- [Task]
Only the lines from the one with "Task: Click the South Africa flag icon" to the end of the data below should be returned, each exactly as it stands.

- [Data provided]
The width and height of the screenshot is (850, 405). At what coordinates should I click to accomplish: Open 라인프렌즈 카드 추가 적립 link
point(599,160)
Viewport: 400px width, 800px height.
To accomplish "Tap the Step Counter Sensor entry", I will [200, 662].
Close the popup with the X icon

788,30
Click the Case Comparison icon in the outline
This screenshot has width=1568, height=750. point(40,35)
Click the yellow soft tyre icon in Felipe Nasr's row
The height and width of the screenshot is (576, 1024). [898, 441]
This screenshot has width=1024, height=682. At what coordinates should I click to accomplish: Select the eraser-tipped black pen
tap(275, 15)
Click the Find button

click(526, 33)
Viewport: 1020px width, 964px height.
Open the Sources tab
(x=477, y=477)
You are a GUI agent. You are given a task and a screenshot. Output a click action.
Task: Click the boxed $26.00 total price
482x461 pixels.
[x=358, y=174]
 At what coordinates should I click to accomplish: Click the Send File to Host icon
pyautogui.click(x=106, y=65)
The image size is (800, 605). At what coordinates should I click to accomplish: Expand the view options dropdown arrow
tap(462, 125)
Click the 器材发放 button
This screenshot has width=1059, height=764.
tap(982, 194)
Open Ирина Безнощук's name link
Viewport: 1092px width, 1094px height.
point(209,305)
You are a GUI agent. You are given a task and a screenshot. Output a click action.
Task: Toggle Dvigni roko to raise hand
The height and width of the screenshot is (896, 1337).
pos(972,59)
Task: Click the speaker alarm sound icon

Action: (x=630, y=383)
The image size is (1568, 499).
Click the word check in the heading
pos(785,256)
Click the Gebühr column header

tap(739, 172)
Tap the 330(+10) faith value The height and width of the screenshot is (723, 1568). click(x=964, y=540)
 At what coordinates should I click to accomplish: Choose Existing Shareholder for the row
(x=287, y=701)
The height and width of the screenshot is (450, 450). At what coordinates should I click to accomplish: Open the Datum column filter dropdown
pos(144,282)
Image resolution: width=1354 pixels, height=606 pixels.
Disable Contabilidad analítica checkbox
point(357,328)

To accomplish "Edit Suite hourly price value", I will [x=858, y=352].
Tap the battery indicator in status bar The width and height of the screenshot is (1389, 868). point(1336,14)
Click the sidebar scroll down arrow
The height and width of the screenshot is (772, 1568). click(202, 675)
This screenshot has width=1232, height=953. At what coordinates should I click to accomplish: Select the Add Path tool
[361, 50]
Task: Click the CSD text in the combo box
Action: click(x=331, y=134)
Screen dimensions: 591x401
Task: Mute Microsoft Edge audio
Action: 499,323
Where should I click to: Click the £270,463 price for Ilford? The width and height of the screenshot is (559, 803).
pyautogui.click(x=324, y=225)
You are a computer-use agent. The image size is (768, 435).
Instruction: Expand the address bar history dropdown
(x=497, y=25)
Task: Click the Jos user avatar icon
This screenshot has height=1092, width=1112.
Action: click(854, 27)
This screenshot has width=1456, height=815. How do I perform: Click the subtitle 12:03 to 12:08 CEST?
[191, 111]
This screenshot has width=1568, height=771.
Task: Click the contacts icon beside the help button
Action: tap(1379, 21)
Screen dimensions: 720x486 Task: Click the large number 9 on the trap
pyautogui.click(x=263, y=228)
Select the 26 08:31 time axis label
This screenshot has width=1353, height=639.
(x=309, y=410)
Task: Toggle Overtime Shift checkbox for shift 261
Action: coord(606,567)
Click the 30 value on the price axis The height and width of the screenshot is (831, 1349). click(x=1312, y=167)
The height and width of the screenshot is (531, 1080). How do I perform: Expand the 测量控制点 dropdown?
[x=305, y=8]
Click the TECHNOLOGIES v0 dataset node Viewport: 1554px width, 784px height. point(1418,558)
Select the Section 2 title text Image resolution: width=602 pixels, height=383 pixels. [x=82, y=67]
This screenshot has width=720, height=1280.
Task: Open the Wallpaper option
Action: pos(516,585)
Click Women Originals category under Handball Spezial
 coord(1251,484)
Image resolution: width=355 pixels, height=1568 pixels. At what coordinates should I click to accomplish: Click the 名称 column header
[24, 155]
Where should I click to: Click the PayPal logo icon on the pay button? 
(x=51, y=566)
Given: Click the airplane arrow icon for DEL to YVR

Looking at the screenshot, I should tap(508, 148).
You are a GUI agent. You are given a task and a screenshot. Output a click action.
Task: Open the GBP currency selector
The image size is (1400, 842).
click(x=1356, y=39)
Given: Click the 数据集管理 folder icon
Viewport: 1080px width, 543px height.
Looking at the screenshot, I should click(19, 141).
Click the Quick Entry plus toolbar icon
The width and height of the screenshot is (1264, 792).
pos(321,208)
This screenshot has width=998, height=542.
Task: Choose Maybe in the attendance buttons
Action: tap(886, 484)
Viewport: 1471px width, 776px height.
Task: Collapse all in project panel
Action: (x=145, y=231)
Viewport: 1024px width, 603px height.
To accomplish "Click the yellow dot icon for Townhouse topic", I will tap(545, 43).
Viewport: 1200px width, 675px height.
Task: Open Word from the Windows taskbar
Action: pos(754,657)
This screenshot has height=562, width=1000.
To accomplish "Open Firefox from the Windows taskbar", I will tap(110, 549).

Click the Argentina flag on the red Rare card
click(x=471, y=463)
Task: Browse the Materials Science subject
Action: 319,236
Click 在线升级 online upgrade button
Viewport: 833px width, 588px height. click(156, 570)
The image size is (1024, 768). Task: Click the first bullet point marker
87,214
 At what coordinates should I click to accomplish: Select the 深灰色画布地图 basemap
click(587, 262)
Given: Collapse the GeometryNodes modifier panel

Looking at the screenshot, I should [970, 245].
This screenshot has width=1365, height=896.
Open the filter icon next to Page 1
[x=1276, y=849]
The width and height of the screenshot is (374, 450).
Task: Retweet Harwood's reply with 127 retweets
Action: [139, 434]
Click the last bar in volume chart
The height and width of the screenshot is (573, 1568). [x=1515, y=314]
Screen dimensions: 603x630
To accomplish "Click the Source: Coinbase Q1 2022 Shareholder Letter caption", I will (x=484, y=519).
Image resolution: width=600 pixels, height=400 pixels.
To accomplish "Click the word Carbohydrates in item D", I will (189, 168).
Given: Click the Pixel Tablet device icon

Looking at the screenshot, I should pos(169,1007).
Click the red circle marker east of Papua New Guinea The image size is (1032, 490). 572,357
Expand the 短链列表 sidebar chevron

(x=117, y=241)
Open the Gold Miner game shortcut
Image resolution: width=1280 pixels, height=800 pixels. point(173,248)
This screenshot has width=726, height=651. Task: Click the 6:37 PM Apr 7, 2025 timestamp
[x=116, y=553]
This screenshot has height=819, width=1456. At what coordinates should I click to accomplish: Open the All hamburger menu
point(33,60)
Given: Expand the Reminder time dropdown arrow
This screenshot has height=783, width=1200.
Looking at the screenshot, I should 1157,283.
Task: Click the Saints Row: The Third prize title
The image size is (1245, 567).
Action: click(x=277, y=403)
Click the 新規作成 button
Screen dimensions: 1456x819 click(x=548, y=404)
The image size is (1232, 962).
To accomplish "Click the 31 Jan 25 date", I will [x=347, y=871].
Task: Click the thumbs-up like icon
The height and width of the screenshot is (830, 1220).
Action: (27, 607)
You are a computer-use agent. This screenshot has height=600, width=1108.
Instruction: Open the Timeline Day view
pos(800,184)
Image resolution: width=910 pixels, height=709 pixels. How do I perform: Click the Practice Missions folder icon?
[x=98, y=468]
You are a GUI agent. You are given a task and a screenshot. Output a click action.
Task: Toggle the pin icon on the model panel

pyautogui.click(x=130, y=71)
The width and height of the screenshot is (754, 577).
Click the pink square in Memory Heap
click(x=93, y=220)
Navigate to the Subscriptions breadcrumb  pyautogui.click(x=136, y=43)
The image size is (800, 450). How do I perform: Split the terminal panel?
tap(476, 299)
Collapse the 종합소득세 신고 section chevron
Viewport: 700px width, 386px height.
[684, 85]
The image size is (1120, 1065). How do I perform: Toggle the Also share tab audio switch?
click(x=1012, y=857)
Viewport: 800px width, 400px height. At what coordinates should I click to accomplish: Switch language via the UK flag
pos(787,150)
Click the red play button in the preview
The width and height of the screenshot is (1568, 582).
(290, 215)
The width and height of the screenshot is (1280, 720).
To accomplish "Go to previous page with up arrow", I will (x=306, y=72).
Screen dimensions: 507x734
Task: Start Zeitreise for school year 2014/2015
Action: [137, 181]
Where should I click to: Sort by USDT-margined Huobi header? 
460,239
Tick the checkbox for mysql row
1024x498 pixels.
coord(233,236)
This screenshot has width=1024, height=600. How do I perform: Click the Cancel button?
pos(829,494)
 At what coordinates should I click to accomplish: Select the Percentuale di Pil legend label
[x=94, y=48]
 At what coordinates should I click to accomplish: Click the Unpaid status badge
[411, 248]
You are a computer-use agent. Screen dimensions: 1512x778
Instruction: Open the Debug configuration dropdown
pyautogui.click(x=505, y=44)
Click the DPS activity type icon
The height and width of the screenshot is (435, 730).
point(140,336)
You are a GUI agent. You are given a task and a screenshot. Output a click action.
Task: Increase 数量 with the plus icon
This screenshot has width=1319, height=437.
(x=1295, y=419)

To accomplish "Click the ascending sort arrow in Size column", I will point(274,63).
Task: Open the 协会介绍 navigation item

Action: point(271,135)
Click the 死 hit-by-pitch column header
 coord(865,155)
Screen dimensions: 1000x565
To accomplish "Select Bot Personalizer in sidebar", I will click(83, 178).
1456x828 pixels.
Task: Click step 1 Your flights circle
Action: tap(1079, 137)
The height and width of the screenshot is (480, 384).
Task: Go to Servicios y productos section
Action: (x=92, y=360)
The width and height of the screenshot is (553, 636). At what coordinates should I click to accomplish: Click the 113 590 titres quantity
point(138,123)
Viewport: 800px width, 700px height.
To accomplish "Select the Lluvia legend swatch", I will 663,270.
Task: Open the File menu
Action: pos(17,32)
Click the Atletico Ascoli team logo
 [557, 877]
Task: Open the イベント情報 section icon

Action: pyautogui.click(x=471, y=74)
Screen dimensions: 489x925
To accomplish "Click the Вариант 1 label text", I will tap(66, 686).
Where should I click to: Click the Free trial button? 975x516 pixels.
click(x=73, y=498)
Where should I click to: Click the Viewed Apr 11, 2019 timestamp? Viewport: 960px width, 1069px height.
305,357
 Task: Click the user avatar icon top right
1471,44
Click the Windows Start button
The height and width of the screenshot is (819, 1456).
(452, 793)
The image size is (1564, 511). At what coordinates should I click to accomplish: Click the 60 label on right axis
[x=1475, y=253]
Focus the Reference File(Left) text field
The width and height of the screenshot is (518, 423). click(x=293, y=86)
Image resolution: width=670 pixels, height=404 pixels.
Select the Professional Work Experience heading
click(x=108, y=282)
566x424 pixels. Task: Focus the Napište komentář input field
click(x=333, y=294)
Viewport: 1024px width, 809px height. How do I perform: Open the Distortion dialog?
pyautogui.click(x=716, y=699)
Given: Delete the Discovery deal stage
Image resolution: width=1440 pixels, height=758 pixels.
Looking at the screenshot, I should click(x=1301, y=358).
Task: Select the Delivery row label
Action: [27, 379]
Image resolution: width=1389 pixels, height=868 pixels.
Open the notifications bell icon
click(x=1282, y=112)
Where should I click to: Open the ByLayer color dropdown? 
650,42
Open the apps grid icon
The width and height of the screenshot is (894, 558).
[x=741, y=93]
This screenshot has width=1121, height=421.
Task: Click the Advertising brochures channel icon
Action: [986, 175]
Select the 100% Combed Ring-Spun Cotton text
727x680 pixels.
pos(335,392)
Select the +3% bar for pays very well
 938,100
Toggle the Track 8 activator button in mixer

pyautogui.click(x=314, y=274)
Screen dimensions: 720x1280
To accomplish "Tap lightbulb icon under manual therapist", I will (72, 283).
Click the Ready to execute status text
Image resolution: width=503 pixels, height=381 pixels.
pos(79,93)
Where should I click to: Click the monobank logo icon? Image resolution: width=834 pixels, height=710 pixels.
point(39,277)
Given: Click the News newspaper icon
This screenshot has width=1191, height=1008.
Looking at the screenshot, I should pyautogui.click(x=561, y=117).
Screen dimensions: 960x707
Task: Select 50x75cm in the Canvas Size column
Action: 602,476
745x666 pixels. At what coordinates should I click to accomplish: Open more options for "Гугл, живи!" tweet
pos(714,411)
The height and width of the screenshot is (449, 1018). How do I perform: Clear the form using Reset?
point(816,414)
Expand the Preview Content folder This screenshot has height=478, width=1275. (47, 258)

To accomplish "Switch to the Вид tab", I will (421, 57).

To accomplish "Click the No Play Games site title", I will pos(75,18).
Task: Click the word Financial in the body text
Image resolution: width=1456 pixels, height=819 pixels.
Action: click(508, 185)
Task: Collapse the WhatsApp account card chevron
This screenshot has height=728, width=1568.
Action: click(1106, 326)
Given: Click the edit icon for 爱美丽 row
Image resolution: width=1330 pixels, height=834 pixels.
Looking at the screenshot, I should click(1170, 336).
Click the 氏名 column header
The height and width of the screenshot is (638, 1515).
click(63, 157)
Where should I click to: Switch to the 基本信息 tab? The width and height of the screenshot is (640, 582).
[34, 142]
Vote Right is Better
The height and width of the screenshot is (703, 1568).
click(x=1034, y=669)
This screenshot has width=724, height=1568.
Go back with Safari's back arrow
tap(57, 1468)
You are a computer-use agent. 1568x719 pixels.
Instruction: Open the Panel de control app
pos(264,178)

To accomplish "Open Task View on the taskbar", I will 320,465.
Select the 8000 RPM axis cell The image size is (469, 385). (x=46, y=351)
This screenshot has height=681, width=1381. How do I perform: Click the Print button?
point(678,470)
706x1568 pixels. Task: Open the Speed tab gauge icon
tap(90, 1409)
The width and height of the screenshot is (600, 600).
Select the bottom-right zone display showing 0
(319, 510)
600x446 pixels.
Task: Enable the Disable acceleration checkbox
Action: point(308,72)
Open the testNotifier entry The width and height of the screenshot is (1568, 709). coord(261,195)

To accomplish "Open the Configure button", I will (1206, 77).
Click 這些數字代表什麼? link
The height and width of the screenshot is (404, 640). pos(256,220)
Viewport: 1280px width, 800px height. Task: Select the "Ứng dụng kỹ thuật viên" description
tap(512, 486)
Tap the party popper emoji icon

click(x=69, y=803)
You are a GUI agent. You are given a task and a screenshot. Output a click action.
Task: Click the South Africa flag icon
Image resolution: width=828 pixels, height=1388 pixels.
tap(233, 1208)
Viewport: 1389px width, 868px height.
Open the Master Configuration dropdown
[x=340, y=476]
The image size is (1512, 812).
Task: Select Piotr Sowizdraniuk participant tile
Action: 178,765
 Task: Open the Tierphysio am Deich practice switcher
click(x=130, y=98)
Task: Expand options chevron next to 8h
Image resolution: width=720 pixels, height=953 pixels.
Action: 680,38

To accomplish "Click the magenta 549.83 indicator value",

- [Task response]
Task: Click the South Africa flag icon
Image resolution: width=828 pixels, height=1388 pixels.
tap(233, 1208)
Viewport: 1389px width, 868px height.
Open the Master Configuration dropdown
[x=340, y=476]
The image size is (1512, 812).
Task: Select Piotr Sowizdraniuk participant tile
Action: 178,765
 Task: Open the Tierphysio am Deich practice switcher
click(x=130, y=98)
Task: Expand options chevron next to 8h
Image resolution: width=720 pixels, height=953 pixels.
Action: 680,38

To accomplish "Click the magenta 549.83 indicator value",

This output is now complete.